**Problem requirements**
In the study text below, what happened to miR-96-5p expression in THP-1 cells after transfection with pcDNA-GMDS-AS1?

**Study text**

THP-1 cells were stimulated by LPS and transfected with miR-96-5p mimic or miR-NC (Fig. 2A), and the effects of miR-96-5p overexpression on the inflammatory responses and apoptosis of THP-1 cells were determined. As shown in Fig. 2B, LPS treatment significantly increased the mRNA expression of IL-6, TNF-α and IL-1β, whereas miR-96-5p mimic decreased the levels of these inflammatory cytokines. Moreover, flow cytometry revealed a significantly increased rate of apoptosis in LPS-stimulated cells, whereas the opposite results were observed in miR-96-5p-overexpressing cells (Fig. 2C). These results suggested a protective role for miR-96-5p in LPS-induced THP-1 cells.
Figure 2.
Effects of miR-96-5p on LPS-induced inflammatory factor production and apoptosis in THP-1 cells. (A) miR-96-5p expression was measured in LPS-treated THP-1 cells transfected with miR-96-5p mimic or miR-NC. (B) IL-6, TNF-α and IL-1β levels in LPS-treated THP-1 cells transfected with miR-96-5p mimic or miR-NC. (C) Flow cytometry was performed to assess apoptosis following LPS treatment and transfection with miR-96-5p mimic or miR-NC. The data are presented as the mean ± SD. ***P<0.001 vs. control + miR-NC; ###P<0.001 vs. LPS + miR-NC. LPS, lipopolysaccharide; miR, microRNA; NC, negative control; PI, propidium iodide; FITC, fluorescein isothiocyanate; IL, interleukin; TNF-α, tumor necrosis factor α.
GMDS-AS1 is highly expressed and regulates miR-96-5p expression in LPS-induced THP-1 cells
RT-qPCR showed that the expression levels of GMDS-AS1 and mir-96-5p were significantly increased after co-transfection (Fig. 3A-B). The GMDS-AS1 level was then examined in THP-1 cells following LPS stimulation. As shown in Fig. 3C, the expression of GMDS-AS1 significantly increased following LPS stimulation. A GMDS-AS1 overexpression vector was transfected into THP-1 cells, and the transfection efficiency was verified by RT-qPCR. The expression levels of GMDS-AS1 were significantly increased in the pcDNA-GMDS-AS1 group compared with those in the control and pcDNA-NC groups, suggesting that the transfection was efficient (Fig. 3D). After transfection with pcDNA-GMDS-AS1 in THP-1 cells, miR-96-5p expression was significantly downregulated compared with that in the control and pcDNA-NC groups (Fig. 3E). These data indicated that GMDS-AS1 exerted a regulatory effect on miR-96-5p expression in LPS-induced THP-1 cells.

**Data shown**
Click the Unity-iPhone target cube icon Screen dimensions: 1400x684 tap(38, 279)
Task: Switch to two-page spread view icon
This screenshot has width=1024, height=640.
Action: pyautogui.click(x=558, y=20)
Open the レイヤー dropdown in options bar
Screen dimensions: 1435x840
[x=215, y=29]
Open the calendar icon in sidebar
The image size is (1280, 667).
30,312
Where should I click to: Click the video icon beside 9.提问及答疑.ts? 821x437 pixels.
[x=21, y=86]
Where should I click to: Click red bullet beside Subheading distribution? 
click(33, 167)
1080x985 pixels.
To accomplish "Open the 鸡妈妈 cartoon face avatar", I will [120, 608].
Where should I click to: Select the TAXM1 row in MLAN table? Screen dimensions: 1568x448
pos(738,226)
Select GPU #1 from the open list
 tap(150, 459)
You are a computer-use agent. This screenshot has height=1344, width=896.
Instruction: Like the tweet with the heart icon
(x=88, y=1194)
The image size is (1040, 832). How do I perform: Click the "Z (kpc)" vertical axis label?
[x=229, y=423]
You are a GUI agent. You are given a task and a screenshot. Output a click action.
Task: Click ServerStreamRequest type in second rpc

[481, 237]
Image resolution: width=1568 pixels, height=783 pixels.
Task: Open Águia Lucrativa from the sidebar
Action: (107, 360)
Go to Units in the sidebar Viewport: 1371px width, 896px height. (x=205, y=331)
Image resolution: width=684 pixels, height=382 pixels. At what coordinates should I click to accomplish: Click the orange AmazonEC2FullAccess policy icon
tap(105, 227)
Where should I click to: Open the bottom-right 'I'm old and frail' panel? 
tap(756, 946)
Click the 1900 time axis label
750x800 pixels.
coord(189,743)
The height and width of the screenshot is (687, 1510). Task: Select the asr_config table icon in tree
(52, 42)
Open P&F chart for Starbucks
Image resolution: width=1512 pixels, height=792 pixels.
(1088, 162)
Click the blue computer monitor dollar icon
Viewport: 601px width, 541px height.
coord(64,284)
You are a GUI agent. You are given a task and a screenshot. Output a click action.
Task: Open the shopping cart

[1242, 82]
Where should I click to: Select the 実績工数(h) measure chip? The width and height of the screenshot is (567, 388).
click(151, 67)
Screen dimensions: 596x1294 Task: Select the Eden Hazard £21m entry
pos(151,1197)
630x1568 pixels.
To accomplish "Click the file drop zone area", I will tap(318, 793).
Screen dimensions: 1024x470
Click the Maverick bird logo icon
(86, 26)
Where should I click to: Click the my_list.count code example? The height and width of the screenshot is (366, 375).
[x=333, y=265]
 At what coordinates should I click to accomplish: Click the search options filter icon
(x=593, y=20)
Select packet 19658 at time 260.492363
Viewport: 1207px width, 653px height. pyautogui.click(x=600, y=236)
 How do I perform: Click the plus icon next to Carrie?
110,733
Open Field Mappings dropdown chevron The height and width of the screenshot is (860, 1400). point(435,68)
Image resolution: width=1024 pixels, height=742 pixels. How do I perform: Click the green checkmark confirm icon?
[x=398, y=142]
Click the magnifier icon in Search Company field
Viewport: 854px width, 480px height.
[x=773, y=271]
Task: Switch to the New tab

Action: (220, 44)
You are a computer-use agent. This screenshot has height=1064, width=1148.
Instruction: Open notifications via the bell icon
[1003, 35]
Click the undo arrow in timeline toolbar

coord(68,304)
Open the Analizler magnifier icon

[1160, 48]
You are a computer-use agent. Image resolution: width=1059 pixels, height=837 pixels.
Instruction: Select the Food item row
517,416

**Completed exercise**
It was significantly downregulated compared with the control and pcDNA-NC groups.